Prolog can even be seen to be lazier than Haskell where all arithmetic is strict, i.e. immediate, whereas in Prolog you have to explicitly request the arithmetic evaluation, with is/2.
So perhaps the question is ill-posed. Prolog's operations model is just too different. There are no "results" nor "functions", for one; but viewed from another angle, everything is a result, and predicates are "multi"-functions.

As it stands, the question is not correct in what it states. Chronological backtracking does not mean that Prolog will necessarily backtrack "in an example where there can be only one solution".
Consider this:
foo(a, 1).
foo(b, 2).
foo(c, 3).
?- foo(b, X).
X = 2.
?- foo(X, 2).
X = b.
So this is an example that does have only one solution and Prolog recognizes that, and does not attempt to backtrack. There are cases in which you can implement a solution to a problem in a way that Prolog will not recognize that there is only one logical solution, but this is due to the implementation and is not inherent to Prolog's execution model.
You should read up on Prolog's execution model. From the Wikipedia article which you seem to cite, "Operationally, Prolog's execution strategy can be thought of as a generalization of function calls in other languages, one difference being that multiple clause heads can match a given call.

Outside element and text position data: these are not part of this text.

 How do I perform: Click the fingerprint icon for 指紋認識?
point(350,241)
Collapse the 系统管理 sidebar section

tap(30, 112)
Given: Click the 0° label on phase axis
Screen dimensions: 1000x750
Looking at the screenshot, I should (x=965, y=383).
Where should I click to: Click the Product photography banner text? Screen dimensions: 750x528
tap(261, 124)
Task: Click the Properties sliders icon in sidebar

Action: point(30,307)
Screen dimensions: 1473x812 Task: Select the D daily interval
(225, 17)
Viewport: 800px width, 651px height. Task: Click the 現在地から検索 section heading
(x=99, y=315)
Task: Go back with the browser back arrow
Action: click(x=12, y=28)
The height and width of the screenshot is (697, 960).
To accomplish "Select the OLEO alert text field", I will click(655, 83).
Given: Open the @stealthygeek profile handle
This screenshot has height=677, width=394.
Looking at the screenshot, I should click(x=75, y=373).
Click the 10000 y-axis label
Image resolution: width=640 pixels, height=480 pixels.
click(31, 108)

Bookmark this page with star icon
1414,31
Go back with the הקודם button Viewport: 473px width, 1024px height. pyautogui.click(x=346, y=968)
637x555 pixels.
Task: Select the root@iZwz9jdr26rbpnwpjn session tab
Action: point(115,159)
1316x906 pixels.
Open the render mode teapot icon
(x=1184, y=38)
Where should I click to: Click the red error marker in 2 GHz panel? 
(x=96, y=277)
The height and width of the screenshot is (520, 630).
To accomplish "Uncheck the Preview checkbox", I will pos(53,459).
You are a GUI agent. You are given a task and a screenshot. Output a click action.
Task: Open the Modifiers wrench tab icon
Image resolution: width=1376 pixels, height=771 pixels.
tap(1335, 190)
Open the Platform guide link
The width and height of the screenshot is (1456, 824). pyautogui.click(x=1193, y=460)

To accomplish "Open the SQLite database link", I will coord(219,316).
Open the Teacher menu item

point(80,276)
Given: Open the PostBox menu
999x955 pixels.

In that case, [emphasis mine] the system creates a choice-point, unifies the goal with the clause head of the first alternative, and continues with the goals of that first alternative." Read Sterling and Shapiro's "The Art of Prolog" for a far more complete discussion of the subject.

from Wikipedia I got
In eager evaluation, an expression is evaluated as soon as it is bound to a variable.
Then I think there are 2 levels - at user level (our predicates) Prolog is not eager.
But it is at 'system' level, because variables are implemented as efficiently as possible.
Indeed, attributed variables are implemented to be lazy, and are rather 'orthogonal' to 'logic' Prolog variables.